● **WORK ITEM**
This task calls for copying every line of the records that includes the word "image".
Start of SUPPLIED ENTRIES
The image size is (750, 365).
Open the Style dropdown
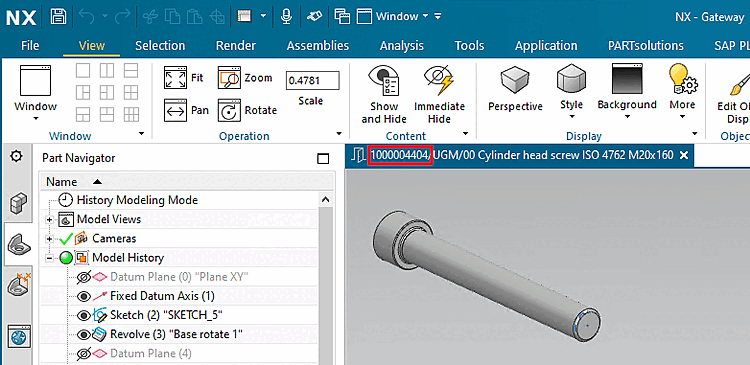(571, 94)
End of SUPPLIED ENTRIES
Start of SUPPLIED ENTRIES
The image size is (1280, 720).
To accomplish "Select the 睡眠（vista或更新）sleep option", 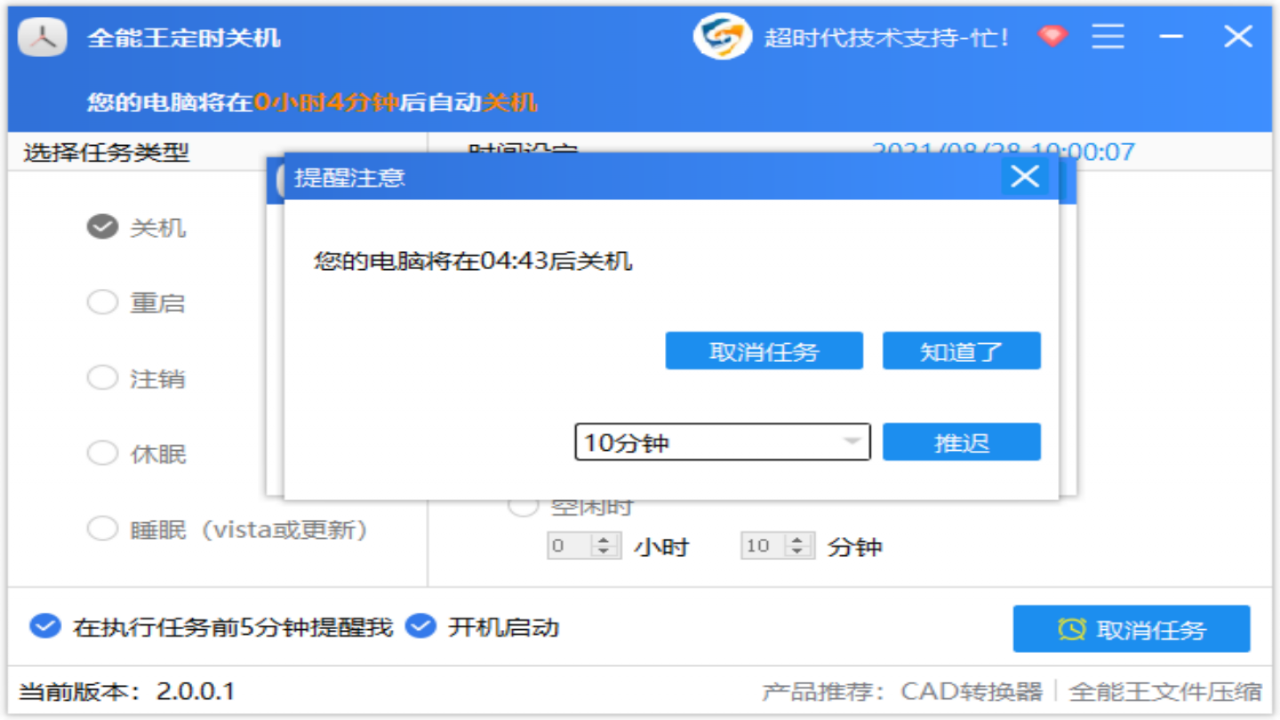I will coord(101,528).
End of SUPPLIED ENTRIES
● **RESPONSE TO THIS EXERCISE**
The image size is (750, 365).
The image size is (1280, 720).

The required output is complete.